FIG. 5 illustrates an end view of the inner flexible sleeve member 131 which may be formed from flexible material in order to cover the handlebar 135 or the handlebar grips 137 and may expand to cover different sizes handle bar 135 or handlebar grips 137. The internal surface of the inner flexible sleeve member 131 may form a friction fit with the handlebar 135 or handlebar grips 137. The exterior surface of the inner flexible sleeve member 131 and the inner surface of the outer flexible sleeve member 135 slidingly rotate so that the user may obtain the feel of using a real throttle of a motorcycle. A pair of bushing members 151 may be positioned on each end of the inner flexible sleeve member 131 and the outer flexible sleeve member 133 in order to maintain the outer flexible sleeve member 133 over the inner flexible sleeve member 131.

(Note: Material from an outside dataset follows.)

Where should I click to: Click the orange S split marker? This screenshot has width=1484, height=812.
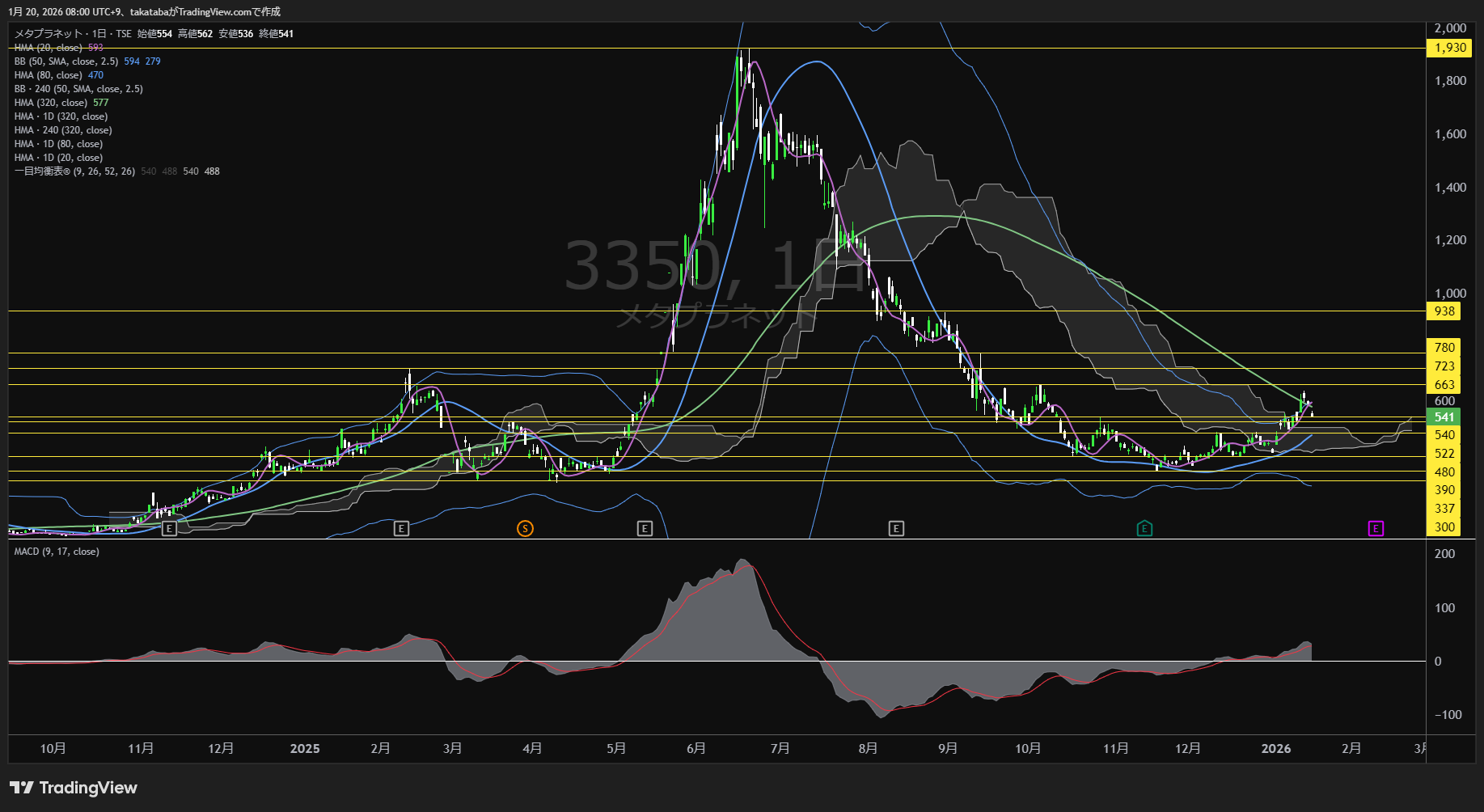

FIG. 6 illustrates the control housing member 101 which may be connected to the handlebar grip 137 by the first flexible attachment member 107 and the second flexible attachment member 109 and the inner flexible sleeve member 131 and the outer flexible sleeve member 133. The position device 139 is connected to the position detector member 115 by a flexible bridge member 153 which may include an electrical wire for the connection. The flexible bridge member 153 may be sufficiently flexible in order to extend over or cross an enlarged diameter portion 155 of the handlebar grip 137. The enlarged diameter portion 115 may be of varying heights or may not be formed on the handle grip 137. However, the flexible bridge member 153 allows for the connection of the outer flexible sleeve member 113 to the control circuit 200 positioned within the control housing member 101. The present invention can be used with handle grip 137 whether or not the handle grip 137 includes an enlarged diameter portion 115. The flexible bridge member 153 may allow the control housing member 101 to be mounted on the handlebar 115, eliminating the need for the control housing member 101 to be directly adjacent to the outer flexible sleeve member 113 and the bearing member 151.

While the invention is susceptible to various modifications and alternative forms, specific embodiments thereof have been shown by way of example in the drawings and are herein described in detail. It should be understood, however, that the description herein of specific embodiments is not intended to limit the invention to the particular forms disclosed.